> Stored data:
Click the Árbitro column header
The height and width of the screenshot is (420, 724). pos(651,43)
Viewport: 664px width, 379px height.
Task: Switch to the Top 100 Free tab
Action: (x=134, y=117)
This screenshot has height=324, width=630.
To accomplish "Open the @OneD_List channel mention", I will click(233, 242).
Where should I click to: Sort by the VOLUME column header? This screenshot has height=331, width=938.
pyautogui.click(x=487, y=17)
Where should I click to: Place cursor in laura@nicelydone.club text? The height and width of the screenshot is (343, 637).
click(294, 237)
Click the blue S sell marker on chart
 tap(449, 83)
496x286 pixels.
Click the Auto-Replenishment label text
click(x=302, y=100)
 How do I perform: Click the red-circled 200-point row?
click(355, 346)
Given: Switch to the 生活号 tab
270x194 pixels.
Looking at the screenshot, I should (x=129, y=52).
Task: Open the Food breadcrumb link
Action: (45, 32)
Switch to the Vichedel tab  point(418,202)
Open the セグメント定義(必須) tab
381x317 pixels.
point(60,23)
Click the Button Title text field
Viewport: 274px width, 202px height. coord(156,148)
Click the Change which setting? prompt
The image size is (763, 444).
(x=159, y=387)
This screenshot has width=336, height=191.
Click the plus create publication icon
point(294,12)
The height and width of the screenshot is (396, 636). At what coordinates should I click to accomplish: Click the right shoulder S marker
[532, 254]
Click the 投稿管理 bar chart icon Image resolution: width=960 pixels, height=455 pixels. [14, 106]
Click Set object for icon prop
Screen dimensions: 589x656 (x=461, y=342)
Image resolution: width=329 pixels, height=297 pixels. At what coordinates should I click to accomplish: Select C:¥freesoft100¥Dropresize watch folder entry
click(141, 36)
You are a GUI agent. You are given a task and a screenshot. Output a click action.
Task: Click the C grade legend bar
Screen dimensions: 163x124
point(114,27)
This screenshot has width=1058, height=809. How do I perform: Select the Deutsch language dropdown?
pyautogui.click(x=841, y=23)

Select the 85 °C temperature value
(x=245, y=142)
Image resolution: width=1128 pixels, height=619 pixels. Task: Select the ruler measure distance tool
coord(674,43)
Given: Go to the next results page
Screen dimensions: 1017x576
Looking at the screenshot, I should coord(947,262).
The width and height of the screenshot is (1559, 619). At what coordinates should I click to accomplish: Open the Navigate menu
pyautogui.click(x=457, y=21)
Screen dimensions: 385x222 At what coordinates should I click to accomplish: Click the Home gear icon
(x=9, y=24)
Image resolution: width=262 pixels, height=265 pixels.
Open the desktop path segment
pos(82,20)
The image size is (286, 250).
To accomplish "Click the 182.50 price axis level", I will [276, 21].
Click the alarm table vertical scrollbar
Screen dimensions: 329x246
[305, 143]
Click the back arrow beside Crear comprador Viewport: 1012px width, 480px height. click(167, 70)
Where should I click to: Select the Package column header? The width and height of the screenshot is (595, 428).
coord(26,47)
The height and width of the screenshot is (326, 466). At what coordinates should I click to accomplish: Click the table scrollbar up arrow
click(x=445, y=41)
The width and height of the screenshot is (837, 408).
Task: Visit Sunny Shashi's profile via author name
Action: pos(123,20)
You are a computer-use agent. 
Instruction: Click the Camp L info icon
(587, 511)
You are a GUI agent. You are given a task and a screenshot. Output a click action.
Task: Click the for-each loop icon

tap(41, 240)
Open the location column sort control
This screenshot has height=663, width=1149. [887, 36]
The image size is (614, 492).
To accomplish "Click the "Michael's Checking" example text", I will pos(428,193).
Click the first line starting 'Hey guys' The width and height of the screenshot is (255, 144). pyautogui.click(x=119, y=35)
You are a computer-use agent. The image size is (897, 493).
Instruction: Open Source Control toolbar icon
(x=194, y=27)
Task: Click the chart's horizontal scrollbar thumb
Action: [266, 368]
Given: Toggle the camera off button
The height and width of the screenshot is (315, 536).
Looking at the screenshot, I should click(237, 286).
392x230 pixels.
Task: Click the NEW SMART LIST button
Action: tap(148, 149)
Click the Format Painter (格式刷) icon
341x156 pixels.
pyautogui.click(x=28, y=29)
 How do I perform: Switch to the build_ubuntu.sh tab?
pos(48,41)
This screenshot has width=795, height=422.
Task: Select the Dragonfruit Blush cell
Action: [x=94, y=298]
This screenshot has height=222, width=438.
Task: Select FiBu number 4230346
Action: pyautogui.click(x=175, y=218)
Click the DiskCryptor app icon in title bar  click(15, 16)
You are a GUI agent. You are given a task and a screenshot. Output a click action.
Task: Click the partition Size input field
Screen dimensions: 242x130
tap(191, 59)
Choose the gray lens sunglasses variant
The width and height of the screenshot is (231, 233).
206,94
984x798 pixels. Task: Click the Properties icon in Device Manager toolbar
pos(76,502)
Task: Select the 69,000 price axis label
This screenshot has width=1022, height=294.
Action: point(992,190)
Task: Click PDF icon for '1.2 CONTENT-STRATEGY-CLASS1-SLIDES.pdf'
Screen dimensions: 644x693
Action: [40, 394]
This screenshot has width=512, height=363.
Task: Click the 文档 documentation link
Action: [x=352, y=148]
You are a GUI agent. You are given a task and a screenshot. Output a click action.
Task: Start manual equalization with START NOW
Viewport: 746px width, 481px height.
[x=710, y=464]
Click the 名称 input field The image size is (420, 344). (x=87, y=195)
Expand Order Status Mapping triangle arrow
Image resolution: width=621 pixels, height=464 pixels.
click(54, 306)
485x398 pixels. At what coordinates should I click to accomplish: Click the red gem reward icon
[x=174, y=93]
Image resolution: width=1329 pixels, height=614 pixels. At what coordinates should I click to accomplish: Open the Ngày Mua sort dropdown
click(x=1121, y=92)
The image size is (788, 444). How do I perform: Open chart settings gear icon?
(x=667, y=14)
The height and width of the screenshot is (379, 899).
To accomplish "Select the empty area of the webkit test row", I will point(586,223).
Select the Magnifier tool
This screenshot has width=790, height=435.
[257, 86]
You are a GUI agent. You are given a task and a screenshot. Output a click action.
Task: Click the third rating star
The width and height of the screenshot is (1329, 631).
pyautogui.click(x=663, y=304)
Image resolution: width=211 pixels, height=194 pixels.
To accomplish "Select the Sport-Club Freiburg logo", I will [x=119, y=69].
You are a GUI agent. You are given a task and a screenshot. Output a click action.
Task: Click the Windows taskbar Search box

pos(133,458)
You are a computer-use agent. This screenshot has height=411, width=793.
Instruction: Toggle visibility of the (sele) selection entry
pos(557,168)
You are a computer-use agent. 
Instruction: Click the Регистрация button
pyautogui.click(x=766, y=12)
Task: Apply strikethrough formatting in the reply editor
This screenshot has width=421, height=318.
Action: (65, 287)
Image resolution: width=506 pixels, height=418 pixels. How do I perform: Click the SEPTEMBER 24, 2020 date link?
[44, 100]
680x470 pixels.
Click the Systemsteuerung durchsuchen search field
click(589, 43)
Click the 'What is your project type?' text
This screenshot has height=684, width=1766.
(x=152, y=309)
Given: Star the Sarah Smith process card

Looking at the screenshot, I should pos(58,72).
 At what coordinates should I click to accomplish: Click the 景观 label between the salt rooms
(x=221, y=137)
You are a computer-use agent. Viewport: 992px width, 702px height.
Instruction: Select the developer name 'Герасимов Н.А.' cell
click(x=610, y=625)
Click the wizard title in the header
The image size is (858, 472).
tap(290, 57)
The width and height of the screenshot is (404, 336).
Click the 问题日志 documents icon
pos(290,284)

> Action item: An exact restatement of the data is required.

> Answer space:
Click the Árbitro column header
The height and width of the screenshot is (420, 724). pos(651,43)
Viewport: 664px width, 379px height.
Task: Switch to the Top 100 Free tab
Action: (x=134, y=117)
This screenshot has height=324, width=630.
To accomplish "Open the @OneD_List channel mention", I will click(233, 242).
Where should I click to: Sort by the VOLUME column header? This screenshot has height=331, width=938.
pyautogui.click(x=487, y=17)
Where should I click to: Place cursor in laura@nicelydone.club text? The height and width of the screenshot is (343, 637).
click(294, 237)
Click the blue S sell marker on chart
 tap(449, 83)
496x286 pixels.
Click the Auto-Replenishment label text
click(x=302, y=100)
 How do I perform: Click the red-circled 200-point row?
click(355, 346)
Given: Switch to the 生活号 tab
270x194 pixels.
Looking at the screenshot, I should (x=129, y=52).
Task: Open the Food breadcrumb link
Action: (45, 32)
Switch to the Vichedel tab  point(418,202)
Open the セグメント定義(必須) tab
381x317 pixels.
point(60,23)
Click the Button Title text field
Viewport: 274px width, 202px height. coord(156,148)
Click the Change which setting? prompt
The image size is (763, 444).
(x=159, y=387)
This screenshot has width=336, height=191.
Click the plus create publication icon
point(294,12)
The height and width of the screenshot is (396, 636). At what coordinates should I click to accomplish: Click the right shoulder S marker
[532, 254]
Click the 投稿管理 bar chart icon Image resolution: width=960 pixels, height=455 pixels. [14, 106]
Click Set object for icon prop
Screen dimensions: 589x656 (x=461, y=342)
Image resolution: width=329 pixels, height=297 pixels. At what coordinates should I click to accomplish: Select C:¥freesoft100¥Dropresize watch folder entry
click(141, 36)
You are a GUI agent. You are given a task and a screenshot. Output a click action.
Task: Click the C grade legend bar
Screen dimensions: 163x124
point(114,27)
This screenshot has width=1058, height=809. How do I perform: Select the Deutsch language dropdown?
pyautogui.click(x=841, y=23)

Select the 85 °C temperature value
(x=245, y=142)
Image resolution: width=1128 pixels, height=619 pixels. Task: Select the ruler measure distance tool
coord(674,43)
Given: Go to the next results page
Screen dimensions: 1017x576
Looking at the screenshot, I should coord(947,262).
The width and height of the screenshot is (1559, 619). At what coordinates should I click to accomplish: Open the Navigate menu
pyautogui.click(x=457, y=21)
Screen dimensions: 385x222 At what coordinates should I click to accomplish: Click the Home gear icon
(x=9, y=24)
Image resolution: width=262 pixels, height=265 pixels.
Open the desktop path segment
pos(82,20)
The image size is (286, 250).
To accomplish "Click the 182.50 price axis level", I will [276, 21].
Click the alarm table vertical scrollbar
Screen dimensions: 329x246
[305, 143]
Click the back arrow beside Crear comprador Viewport: 1012px width, 480px height. click(167, 70)
Where should I click to: Select the Package column header? The width and height of the screenshot is (595, 428).
coord(26,47)
The height and width of the screenshot is (326, 466). At what coordinates should I click to accomplish: Click the table scrollbar up arrow
click(x=445, y=41)
The width and height of the screenshot is (837, 408).
Task: Visit Sunny Shashi's profile via author name
Action: pos(123,20)
You are a computer-use agent. 
Instruction: Click the Camp L info icon
(587, 511)
You are a GUI agent. You are given a task and a screenshot. Output a click action.
Task: Click the for-each loop icon

tap(41, 240)
Open the location column sort control
This screenshot has height=663, width=1149. [887, 36]
The image size is (614, 492).
To accomplish "Click the "Michael's Checking" example text", I will pos(428,193).
Click the first line starting 'Hey guys' The width and height of the screenshot is (255, 144). pyautogui.click(x=119, y=35)
You are a computer-use agent. The image size is (897, 493).
Instruction: Open Source Control toolbar icon
(x=194, y=27)
Task: Click the chart's horizontal scrollbar thumb
Action: [266, 368]
Given: Toggle the camera off button
The height and width of the screenshot is (315, 536).
Looking at the screenshot, I should click(237, 286).
392x230 pixels.
Task: Click the NEW SMART LIST button
Action: tap(148, 149)
Click the Format Painter (格式刷) icon
341x156 pixels.
pyautogui.click(x=28, y=29)
 How do I perform: Switch to the build_ubuntu.sh tab?
pos(48,41)
This screenshot has width=795, height=422.
Task: Select the Dragonfruit Blush cell
Action: [x=94, y=298]
This screenshot has height=222, width=438.
Task: Select FiBu number 4230346
Action: pyautogui.click(x=175, y=218)
Click the DiskCryptor app icon in title bar  click(15, 16)
You are a GUI agent. You are given a task and a screenshot. Output a click action.
Task: Click the partition Size input field
Screen dimensions: 242x130
tap(191, 59)
Choose the gray lens sunglasses variant
The width and height of the screenshot is (231, 233).
206,94
984x798 pixels. Task: Click the Properties icon in Device Manager toolbar
pos(76,502)
Task: Select the 69,000 price axis label
This screenshot has width=1022, height=294.
Action: point(992,190)
Task: Click PDF icon for '1.2 CONTENT-STRATEGY-CLASS1-SLIDES.pdf'
Screen dimensions: 644x693
Action: [40, 394]
This screenshot has width=512, height=363.
Task: Click the 文档 documentation link
Action: [x=352, y=148]
You are a GUI agent. You are given a task and a screenshot. Output a click action.
Task: Start manual equalization with START NOW
Viewport: 746px width, 481px height.
[x=710, y=464]
Click the 名称 input field The image size is (420, 344). (x=87, y=195)
Expand Order Status Mapping triangle arrow
Image resolution: width=621 pixels, height=464 pixels.
click(54, 306)
485x398 pixels. At what coordinates should I click to accomplish: Click the red gem reward icon
[x=174, y=93]
Image resolution: width=1329 pixels, height=614 pixels. At what coordinates should I click to accomplish: Open the Ngày Mua sort dropdown
click(x=1121, y=92)
The image size is (788, 444). How do I perform: Open chart settings gear icon?
(x=667, y=14)
The height and width of the screenshot is (379, 899).
To accomplish "Select the empty area of the webkit test row", I will point(586,223).
Select the Magnifier tool
This screenshot has width=790, height=435.
[257, 86]
You are a GUI agent. You are given a task and a screenshot. Output a click action.
Task: Click the third rating star
The width and height of the screenshot is (1329, 631).
pyautogui.click(x=663, y=304)
Image resolution: width=211 pixels, height=194 pixels.
To accomplish "Select the Sport-Club Freiburg logo", I will [x=119, y=69].
You are a GUI agent. You are given a task and a screenshot. Output a click action.
Task: Click the Windows taskbar Search box

pos(133,458)
You are a computer-use agent. This screenshot has height=411, width=793.
Instruction: Toggle visibility of the (sele) selection entry
pos(557,168)
You are a computer-use agent. 
Instruction: Click the Регистрация button
pyautogui.click(x=766, y=12)
Task: Apply strikethrough formatting in the reply editor
This screenshot has width=421, height=318.
Action: (65, 287)
Image resolution: width=506 pixels, height=418 pixels. How do I perform: Click the SEPTEMBER 24, 2020 date link?
[44, 100]
680x470 pixels.
Click the Systemsteuerung durchsuchen search field
click(589, 43)
Click the 'What is your project type?' text
This screenshot has height=684, width=1766.
(x=152, y=309)
Given: Star the Sarah Smith process card

Looking at the screenshot, I should pos(58,72).
 At what coordinates should I click to accomplish: Click the 景观 label between the salt rooms
(x=221, y=137)
You are a computer-use agent. Viewport: 992px width, 702px height.
Instruction: Select the developer name 'Герасимов Н.А.' cell
click(x=610, y=625)
Click the wizard title in the header
The image size is (858, 472).
tap(290, 57)
The width and height of the screenshot is (404, 336).
Click the 问题日志 documents icon
pos(290,284)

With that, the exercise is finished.